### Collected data
════════
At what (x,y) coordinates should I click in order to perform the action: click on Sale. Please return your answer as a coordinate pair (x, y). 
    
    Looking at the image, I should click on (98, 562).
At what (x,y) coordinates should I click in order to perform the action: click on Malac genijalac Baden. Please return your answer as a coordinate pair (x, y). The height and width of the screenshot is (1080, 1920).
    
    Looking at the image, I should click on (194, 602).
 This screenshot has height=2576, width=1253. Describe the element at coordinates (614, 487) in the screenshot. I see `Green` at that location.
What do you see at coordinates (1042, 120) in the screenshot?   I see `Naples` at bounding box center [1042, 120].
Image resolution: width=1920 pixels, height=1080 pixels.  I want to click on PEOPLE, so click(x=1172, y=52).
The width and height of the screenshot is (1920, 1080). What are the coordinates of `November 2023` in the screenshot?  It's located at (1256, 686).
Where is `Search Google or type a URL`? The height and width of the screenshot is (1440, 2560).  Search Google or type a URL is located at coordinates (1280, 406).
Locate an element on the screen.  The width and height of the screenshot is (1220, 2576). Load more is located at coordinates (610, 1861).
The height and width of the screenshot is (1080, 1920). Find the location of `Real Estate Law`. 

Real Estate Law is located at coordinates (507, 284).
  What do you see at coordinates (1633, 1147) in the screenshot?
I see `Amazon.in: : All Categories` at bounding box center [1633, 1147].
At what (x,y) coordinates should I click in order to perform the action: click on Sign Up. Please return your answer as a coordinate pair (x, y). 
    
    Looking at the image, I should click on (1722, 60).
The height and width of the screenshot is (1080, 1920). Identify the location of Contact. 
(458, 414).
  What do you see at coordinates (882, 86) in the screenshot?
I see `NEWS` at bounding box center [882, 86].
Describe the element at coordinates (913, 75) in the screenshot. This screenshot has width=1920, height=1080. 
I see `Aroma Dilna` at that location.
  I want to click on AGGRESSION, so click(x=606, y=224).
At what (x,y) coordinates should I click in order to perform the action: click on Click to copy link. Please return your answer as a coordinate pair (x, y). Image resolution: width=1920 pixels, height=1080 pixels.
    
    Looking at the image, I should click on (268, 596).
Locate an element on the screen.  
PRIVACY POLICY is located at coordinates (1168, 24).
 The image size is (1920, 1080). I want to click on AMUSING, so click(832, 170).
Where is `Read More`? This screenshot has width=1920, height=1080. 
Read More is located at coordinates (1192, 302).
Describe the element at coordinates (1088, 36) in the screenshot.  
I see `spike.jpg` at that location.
════════
### Objective
Copy all of the data above line for line, changing nothing.

### Exercise result
At what (x,y) coordinates should I click in order to perform the action: click on Sale. Please return your answer as a coordinate pair (x, y). 
    
    Looking at the image, I should click on (98, 562).
At what (x,y) coordinates should I click in order to perform the action: click on Malac genijalac Baden. Please return your answer as a coordinate pair (x, y). The height and width of the screenshot is (1080, 1920).
    
    Looking at the image, I should click on (194, 602).
 This screenshot has height=2576, width=1253. Describe the element at coordinates (614, 487) in the screenshot. I see `Green` at that location.
What do you see at coordinates (1042, 120) in the screenshot?   I see `Naples` at bounding box center [1042, 120].
Image resolution: width=1920 pixels, height=1080 pixels.  I want to click on PEOPLE, so click(x=1172, y=52).
The width and height of the screenshot is (1920, 1080). What are the coordinates of `November 2023` in the screenshot?  It's located at (1256, 686).
Where is `Search Google or type a URL`? The height and width of the screenshot is (1440, 2560).  Search Google or type a URL is located at coordinates (1280, 406).
Locate an element on the screen.  The width and height of the screenshot is (1220, 2576). Load more is located at coordinates (610, 1861).
The height and width of the screenshot is (1080, 1920). Find the location of `Real Estate Law`. 

Real Estate Law is located at coordinates (507, 284).
  What do you see at coordinates (1633, 1147) in the screenshot?
I see `Amazon.in: : All Categories` at bounding box center [1633, 1147].
At what (x,y) coordinates should I click in order to perform the action: click on Sign Up. Please return your answer as a coordinate pair (x, y). 
    
    Looking at the image, I should click on (1722, 60).
The height and width of the screenshot is (1080, 1920). Identify the location of Contact. 
(458, 414).
  What do you see at coordinates (882, 86) in the screenshot?
I see `NEWS` at bounding box center [882, 86].
Describe the element at coordinates (913, 75) in the screenshot. This screenshot has width=1920, height=1080. 
I see `Aroma Dilna` at that location.
  I want to click on AGGRESSION, so click(x=606, y=224).
At what (x,y) coordinates should I click in order to perform the action: click on Click to copy link. Please return your answer as a coordinate pair (x, y). Image resolution: width=1920 pixels, height=1080 pixels.
    
    Looking at the image, I should click on (268, 596).
Locate an element on the screen.  
PRIVACY POLICY is located at coordinates (1168, 24).
 The image size is (1920, 1080). I want to click on AMUSING, so click(832, 170).
Where is `Read More`? This screenshot has width=1920, height=1080. 
Read More is located at coordinates (1192, 302).
Describe the element at coordinates (1088, 36) in the screenshot.  
I see `spike.jpg` at that location.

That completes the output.